I have never forgotten these two moments, and from that moment to this one, whenever anything falls on the floor, I clean it up immediately. I also was able to see Joel run his 5 star/5 diamond kitchen. He constantly talked about cleanliness and each cook was heavily engaged in this. In Naples I worked with Arnaud Berthelier, and he would tell me about working at Ducasse and how twice a day, they stopped everything and cleaned the kitchen as if they were finished for the day.
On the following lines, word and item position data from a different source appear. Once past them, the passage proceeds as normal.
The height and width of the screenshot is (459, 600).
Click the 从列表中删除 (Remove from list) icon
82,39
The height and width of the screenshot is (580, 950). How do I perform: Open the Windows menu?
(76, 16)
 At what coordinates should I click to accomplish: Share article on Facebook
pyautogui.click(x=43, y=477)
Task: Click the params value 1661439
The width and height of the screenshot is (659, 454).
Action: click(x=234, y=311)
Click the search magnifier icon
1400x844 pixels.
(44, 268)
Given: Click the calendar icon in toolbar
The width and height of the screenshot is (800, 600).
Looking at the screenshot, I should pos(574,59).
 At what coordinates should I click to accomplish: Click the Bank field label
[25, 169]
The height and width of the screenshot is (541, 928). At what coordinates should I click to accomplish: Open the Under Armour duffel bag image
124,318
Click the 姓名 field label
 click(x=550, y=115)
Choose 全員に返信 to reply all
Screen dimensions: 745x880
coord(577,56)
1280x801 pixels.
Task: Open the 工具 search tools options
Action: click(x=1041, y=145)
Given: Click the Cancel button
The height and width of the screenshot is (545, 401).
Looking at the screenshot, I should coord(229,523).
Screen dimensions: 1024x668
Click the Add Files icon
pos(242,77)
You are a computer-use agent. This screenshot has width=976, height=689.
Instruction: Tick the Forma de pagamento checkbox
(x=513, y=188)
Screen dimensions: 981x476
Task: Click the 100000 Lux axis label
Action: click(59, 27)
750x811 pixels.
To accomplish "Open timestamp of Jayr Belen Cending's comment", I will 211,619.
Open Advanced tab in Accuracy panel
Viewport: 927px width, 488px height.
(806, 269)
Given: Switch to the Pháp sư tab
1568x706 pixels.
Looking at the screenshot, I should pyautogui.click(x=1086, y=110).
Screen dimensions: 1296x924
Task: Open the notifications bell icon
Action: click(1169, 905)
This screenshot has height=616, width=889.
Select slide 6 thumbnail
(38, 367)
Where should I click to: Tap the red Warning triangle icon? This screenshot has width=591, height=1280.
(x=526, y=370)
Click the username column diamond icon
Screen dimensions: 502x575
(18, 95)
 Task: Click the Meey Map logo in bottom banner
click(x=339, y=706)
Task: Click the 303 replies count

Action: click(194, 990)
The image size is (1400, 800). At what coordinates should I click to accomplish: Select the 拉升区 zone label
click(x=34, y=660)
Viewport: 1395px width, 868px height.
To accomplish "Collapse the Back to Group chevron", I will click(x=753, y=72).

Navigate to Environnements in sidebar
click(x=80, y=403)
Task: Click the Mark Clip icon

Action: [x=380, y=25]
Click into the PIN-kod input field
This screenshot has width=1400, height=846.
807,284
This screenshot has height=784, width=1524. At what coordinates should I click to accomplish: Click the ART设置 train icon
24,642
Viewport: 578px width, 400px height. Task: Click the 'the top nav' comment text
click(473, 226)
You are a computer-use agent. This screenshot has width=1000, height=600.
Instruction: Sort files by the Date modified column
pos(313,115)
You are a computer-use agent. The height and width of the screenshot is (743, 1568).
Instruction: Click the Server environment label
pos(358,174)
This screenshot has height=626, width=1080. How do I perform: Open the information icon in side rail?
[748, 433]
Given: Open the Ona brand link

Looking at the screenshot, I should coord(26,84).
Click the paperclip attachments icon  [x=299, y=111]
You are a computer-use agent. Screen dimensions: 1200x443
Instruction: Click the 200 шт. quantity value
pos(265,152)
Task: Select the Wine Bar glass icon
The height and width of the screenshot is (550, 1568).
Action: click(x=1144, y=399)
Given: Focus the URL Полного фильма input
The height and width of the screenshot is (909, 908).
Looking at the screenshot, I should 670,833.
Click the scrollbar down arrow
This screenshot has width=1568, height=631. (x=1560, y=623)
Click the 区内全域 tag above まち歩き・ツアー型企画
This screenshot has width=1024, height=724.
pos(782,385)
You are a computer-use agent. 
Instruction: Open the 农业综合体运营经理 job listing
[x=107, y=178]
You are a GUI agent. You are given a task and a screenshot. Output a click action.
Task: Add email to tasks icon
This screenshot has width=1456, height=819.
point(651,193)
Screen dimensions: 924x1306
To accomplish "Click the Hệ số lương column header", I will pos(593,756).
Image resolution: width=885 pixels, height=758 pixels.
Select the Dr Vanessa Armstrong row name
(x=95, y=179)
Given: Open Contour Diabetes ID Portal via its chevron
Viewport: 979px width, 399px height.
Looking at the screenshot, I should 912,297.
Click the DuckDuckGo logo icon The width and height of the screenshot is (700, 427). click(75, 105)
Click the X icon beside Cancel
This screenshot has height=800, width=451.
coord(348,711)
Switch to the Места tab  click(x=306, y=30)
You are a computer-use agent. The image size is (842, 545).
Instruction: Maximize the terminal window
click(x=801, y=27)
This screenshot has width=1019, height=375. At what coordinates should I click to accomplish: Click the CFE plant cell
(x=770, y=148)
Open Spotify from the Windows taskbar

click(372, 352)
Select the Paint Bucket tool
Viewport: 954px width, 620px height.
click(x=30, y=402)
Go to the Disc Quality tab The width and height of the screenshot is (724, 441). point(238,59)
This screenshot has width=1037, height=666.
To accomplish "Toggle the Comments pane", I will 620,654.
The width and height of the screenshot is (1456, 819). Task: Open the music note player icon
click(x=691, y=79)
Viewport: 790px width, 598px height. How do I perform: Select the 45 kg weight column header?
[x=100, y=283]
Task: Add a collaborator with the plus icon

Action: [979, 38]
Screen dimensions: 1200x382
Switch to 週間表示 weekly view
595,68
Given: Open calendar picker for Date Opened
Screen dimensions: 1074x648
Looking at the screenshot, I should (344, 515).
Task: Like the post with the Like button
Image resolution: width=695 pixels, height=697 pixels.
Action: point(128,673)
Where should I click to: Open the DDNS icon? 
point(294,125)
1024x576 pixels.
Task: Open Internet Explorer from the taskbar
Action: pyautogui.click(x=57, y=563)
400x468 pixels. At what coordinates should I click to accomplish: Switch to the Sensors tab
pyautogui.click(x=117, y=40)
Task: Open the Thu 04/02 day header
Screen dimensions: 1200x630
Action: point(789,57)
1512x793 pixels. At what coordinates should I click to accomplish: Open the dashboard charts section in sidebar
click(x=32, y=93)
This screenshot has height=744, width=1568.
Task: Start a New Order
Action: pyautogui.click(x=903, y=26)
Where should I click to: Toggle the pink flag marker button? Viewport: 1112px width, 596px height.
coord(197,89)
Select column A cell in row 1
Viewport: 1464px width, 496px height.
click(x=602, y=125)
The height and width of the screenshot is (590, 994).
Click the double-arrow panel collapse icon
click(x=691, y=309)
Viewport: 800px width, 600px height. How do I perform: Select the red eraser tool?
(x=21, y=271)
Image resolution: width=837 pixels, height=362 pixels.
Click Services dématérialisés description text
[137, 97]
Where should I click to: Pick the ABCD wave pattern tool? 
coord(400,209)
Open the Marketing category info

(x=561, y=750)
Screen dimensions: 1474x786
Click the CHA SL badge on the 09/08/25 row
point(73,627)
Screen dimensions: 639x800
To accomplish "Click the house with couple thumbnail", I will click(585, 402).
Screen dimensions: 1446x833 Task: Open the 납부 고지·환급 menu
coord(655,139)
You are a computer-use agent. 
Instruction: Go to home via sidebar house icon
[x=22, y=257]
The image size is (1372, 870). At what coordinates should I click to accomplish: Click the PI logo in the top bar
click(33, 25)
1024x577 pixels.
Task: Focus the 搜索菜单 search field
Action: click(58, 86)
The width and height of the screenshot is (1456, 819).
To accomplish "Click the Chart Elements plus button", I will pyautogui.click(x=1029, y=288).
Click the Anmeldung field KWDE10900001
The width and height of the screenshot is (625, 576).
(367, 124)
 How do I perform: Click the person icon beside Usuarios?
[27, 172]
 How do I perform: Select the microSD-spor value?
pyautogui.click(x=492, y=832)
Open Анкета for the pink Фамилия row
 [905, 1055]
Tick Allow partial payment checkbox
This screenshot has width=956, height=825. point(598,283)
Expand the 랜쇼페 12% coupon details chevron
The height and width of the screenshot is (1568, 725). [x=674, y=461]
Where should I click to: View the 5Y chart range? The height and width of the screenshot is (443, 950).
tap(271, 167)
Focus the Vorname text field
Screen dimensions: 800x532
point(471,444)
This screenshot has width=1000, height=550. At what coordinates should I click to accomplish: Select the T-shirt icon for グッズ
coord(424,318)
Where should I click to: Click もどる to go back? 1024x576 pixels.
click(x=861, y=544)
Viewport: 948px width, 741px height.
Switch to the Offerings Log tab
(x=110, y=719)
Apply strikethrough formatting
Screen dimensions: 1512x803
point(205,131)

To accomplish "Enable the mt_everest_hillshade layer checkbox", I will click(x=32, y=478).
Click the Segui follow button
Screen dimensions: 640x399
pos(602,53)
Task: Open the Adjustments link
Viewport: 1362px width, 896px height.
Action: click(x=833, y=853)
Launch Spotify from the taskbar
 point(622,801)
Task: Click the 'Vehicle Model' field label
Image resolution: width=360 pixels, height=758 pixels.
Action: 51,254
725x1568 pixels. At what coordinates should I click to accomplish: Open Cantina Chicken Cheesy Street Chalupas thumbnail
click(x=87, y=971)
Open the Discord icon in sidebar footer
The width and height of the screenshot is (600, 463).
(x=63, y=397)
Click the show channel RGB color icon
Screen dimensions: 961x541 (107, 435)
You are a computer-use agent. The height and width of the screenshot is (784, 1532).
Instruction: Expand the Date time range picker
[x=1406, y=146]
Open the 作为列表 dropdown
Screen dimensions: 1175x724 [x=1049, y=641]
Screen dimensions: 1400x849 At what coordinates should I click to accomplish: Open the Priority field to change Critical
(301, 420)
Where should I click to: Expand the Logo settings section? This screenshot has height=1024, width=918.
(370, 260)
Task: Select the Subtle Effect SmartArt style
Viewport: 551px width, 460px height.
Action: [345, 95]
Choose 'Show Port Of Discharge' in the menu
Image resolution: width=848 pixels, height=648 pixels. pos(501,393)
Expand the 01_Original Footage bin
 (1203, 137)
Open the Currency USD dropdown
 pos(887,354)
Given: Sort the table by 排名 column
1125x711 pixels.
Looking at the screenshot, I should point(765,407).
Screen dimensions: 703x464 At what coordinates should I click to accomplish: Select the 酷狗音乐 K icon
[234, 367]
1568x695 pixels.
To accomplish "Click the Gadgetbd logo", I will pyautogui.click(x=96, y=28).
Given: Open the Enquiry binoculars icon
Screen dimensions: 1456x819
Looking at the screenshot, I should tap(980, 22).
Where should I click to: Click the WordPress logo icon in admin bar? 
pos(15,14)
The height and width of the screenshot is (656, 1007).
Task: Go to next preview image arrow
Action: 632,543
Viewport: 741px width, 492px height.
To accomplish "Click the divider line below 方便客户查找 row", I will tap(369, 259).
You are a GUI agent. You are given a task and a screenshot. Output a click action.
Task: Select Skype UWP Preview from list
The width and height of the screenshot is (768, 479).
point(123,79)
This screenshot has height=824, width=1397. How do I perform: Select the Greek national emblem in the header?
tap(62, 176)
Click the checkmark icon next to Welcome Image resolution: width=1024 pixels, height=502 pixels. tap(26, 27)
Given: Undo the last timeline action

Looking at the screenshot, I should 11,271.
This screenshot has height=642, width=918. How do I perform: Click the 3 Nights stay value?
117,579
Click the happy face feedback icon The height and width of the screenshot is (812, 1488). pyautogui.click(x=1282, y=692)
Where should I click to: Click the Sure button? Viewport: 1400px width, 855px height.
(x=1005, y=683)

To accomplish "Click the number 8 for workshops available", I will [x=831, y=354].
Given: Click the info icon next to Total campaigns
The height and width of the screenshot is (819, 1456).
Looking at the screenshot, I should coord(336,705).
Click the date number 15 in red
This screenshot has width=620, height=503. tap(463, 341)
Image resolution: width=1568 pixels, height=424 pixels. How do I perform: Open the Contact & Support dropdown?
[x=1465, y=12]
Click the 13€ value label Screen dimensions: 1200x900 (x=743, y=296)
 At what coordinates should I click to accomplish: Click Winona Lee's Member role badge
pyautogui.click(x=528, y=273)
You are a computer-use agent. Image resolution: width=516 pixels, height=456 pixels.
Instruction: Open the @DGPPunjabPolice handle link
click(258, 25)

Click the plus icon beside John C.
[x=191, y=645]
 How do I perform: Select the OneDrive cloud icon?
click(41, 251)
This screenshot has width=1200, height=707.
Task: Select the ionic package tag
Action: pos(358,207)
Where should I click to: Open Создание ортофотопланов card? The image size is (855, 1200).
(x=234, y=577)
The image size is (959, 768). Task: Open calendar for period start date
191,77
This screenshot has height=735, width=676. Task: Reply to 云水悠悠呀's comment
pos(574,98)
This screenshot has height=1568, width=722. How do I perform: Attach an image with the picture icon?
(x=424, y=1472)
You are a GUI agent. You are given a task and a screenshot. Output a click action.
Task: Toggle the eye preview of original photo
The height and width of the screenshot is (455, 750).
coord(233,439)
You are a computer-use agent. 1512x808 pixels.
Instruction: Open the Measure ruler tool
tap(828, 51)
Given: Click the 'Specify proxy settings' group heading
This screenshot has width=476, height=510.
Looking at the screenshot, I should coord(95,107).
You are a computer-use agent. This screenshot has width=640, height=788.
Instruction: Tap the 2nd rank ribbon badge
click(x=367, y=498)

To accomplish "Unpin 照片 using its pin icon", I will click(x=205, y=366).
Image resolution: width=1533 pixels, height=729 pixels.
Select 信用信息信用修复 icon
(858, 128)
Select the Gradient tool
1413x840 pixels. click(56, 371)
All these Chefs and many more were laser focused on taste and cleanliness and how they were linked. I realized quickly that cleanliness could be achieved through high levels of teamwork. If it only fell to me, then my kitchen would not be clean. And if it was not clean, I could not achieve the taste that was needed. So, the motto, kind of wrote itself, Taste, Cleanliness, Teamwork. That was the way it started life. And when I came to Charlotte Country Club in 2011, I realized that I needed to add another part, and this is the why. Why does it matter? Why is it important? The answer is simple: It’s important and it matters because of the members and guests we cook for, and because of our colleagues both in the pastry and in all other areas of the club.
As I was alone in the mornings during the early days of COVID, day after day, making pastry and trying to comprehend the new reality, having this core philosophy, kept me grounded, moving forward, and pushing myself to create, work, and continue to be as I always have been.